Obviously, there's critical failures if you have no idea what you're talking about. But that kind of exercise is really helpful, especially if you get into scenarios that are less familiar to you. It definitely happened to me on 1 or 2 scenarios on both my boards (general and CT). But I was able to talk through it and get through without any major errors.
 
Other than Osler and SurgBoards are there any other in-person or Zoom courses being offered right now?
 
I am still unsure if I will commit the time and money to the Osler course but I used SurgBoards for the first time this week. Was really solid. Challenging cases and good feedback.

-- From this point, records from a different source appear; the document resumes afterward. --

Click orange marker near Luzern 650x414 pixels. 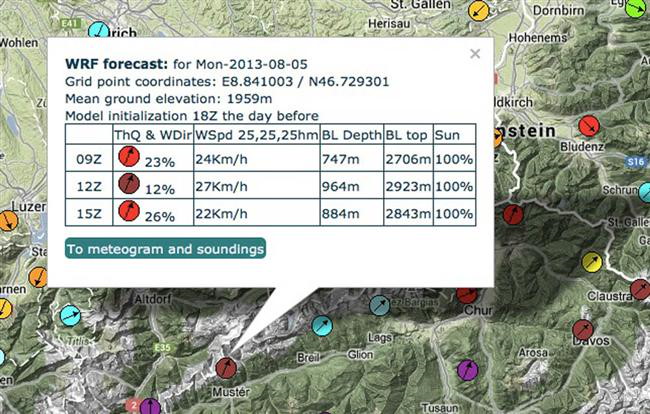8,221
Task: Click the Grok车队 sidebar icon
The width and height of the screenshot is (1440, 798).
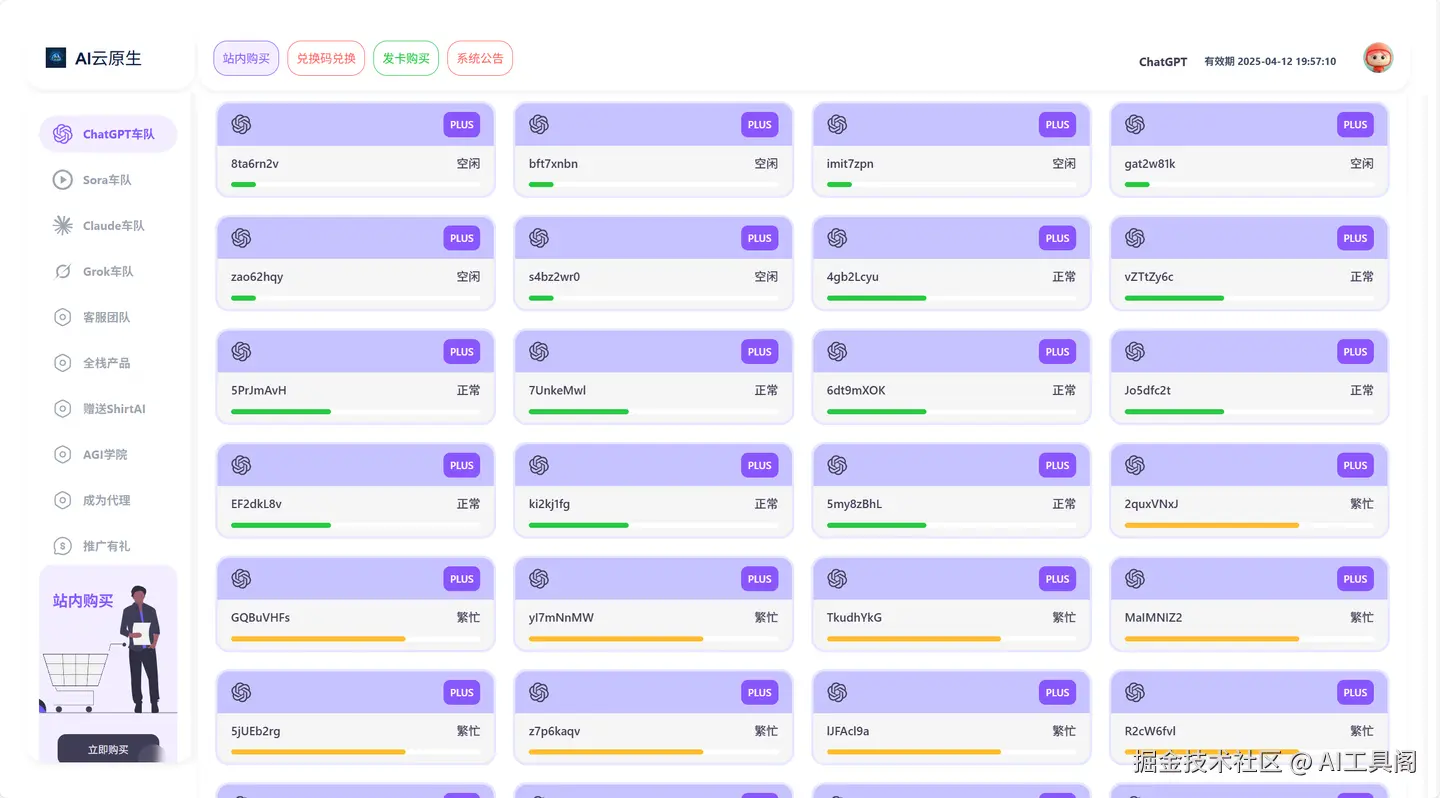Action: (62, 272)
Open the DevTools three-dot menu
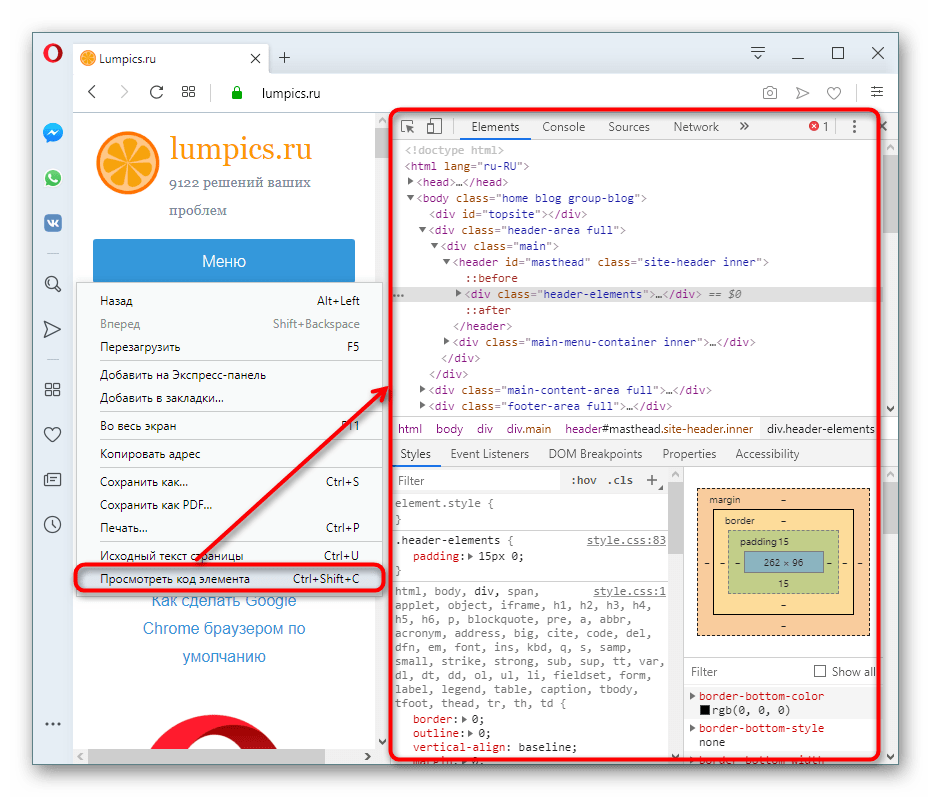 854,127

Will definitely be using it at least a few more times coming up to the exam.
 
and anyone willing to practice together?
Vascular Oral boards? If so, yes. I’m a DO, taking vascular oral in May. If anyone wants to be a sparing partner, I’m available. I signed up for Osler as well to start in April.
 
Osler was worth the money very much. Highly recommend finding the time and money, you will be glad you did it.

Just did the oral onco boards a couple weeks ago and sailed through. The SSO course should essentially be considered mandatory for anyone in a CGSO fellowship who is wondering about it. It was not completely comprehensive but was damn close.